Uniting Church calls for a new era of care for those fleeing persecution
The Uniting Church in Australia has welcomed the announcement that the protection claims by asylum seekers will now be assessed onshore as an opportunity for the Government to re-commit to a policy that upholds our international obligations and sets a standard of care and compassion of which we can be proud.
President of the Uniting Church, the Rev. Alistair Macrae, said, “While it took a political stalemate to get us to this point, we now look forward to the Government fully implementing the commitments it made in 2008 to a just and humane asylum seeker policy.
“The Uniting Church believes that God calls on us to offer hospitality to strangers and extend compassion to the most vulnerable members of our society. For this reason the church has long opposed many aspects of current refugee and asylum seeker policy, including prolonged mandatory detention and offshore processing in any form.

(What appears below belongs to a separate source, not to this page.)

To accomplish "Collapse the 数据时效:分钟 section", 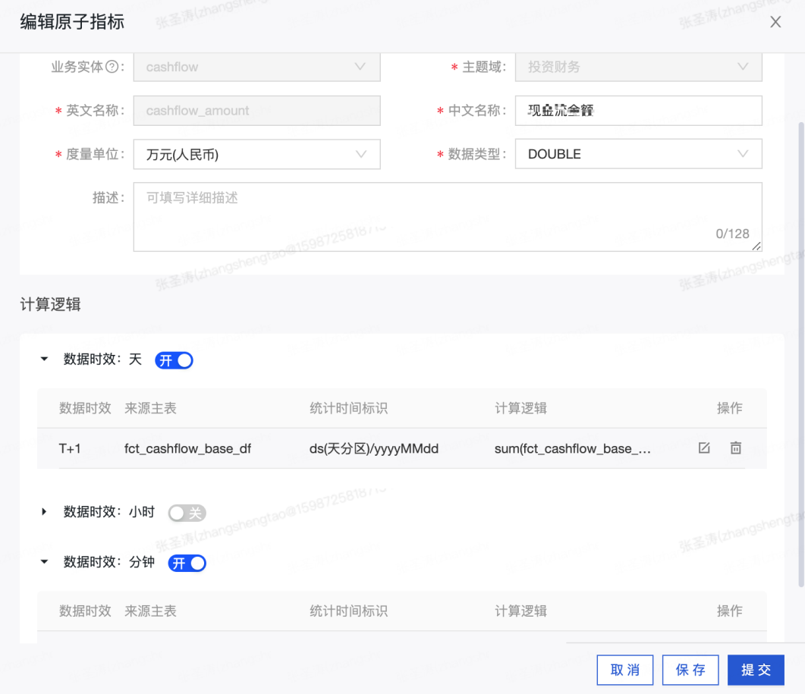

“We hope and pray that yesterday’s announcement signals a new day. We now have an opportunity to demonstrate that we are a people of compassion.”
Mr Macrae said, “It is time to reverse policies that cause harm and end public conversations which diminish us all.”

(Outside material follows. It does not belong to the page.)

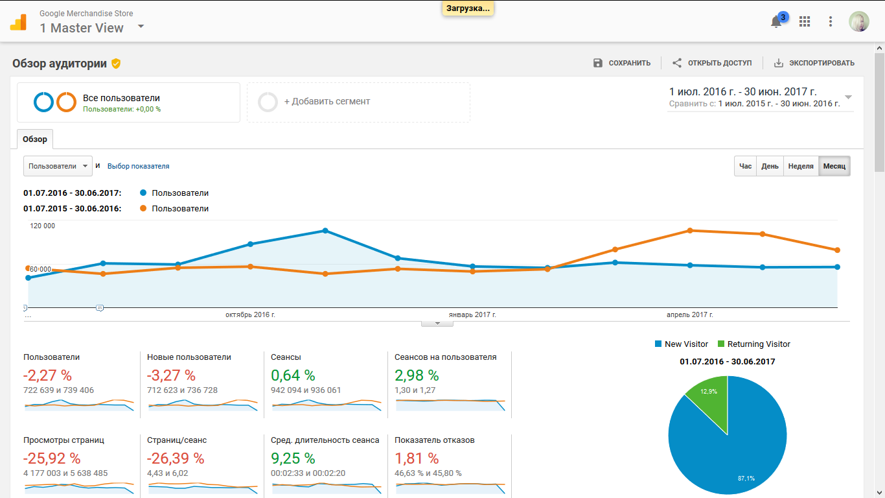Open sharing via the ОТКРЫТЬ ДОСТУП icon
The width and height of the screenshot is (885, 498).
[676, 62]
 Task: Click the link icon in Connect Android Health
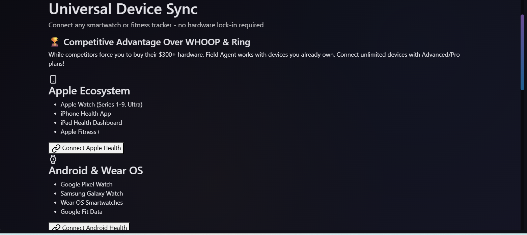56,228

National Director of UnitingJustice Australia, the Rev. Elenie Poulos said, “A return to onshore processing will bring us into line with every other developed country in the world.
“Properly administered, it will ensure that we meet our international obligations to assess the protection claims of those fleeing persecution. We are also hopeful that it will see an end to the long and indefinite detention of asylum seekers in conditions that are known to damage people’s wellbeing.

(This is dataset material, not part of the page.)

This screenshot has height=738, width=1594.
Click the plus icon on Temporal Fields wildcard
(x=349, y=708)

“Asylum seekers should only be detained for initial health, security and identity checks. All asylum seekers who are deemed to pose no risk should then be released into the community and appropriately supported while their claims are processed.
“We call on the Government to ensure that we do not see a return to overly restrictive bridging visas that force people into destitution. Bridging visas must contain conditions which allow asylum seekers access to work, healthcare and all other necessary and appropriate services so that they can begin the process of healing in safety and peace.”
Mr Macrae said, “We hope that the current situation will encourage both major parties to reassess their previous positions, bring an end to mandatory detention and encourage a more generous, compassionate and hospitable approach towards those who come seeking our protection.”